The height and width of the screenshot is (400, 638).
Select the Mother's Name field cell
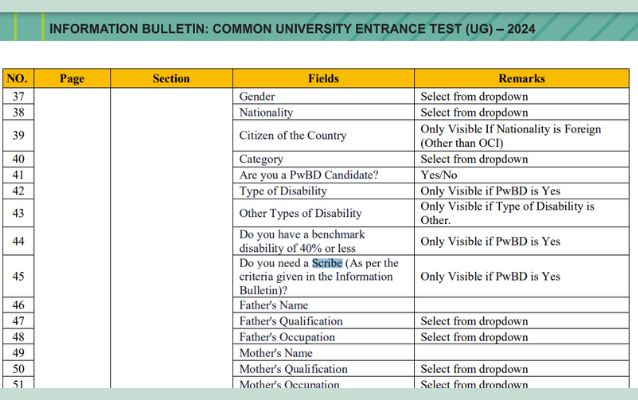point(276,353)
* * *
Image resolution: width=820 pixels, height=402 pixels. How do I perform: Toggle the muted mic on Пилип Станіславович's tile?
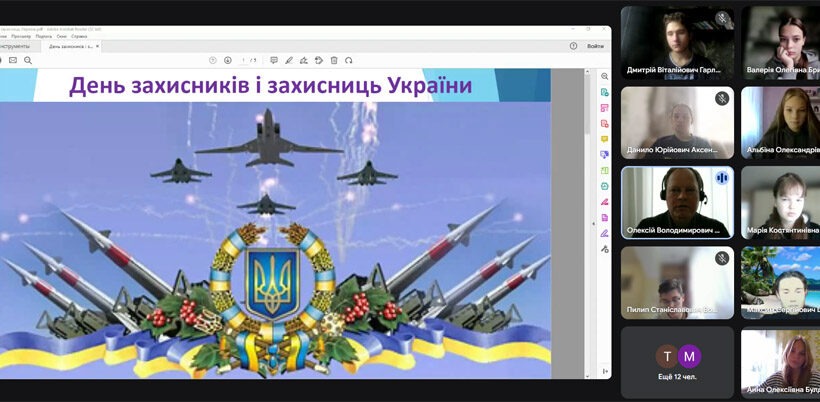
...
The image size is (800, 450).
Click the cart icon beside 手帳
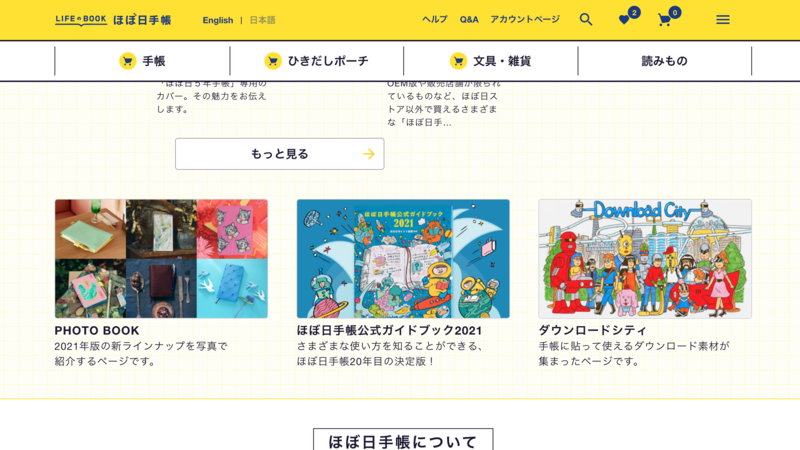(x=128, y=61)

> [Task] Whenever the string "width" shows up in a line of the entries, copy that line.

> [Finished exercise]
The height and width of the screenshot is (400, 638).
Image resolution: width=820 pixels, height=402 pixels. How do I perform: Toggle the muted mic on Пилип Станіславович's tile?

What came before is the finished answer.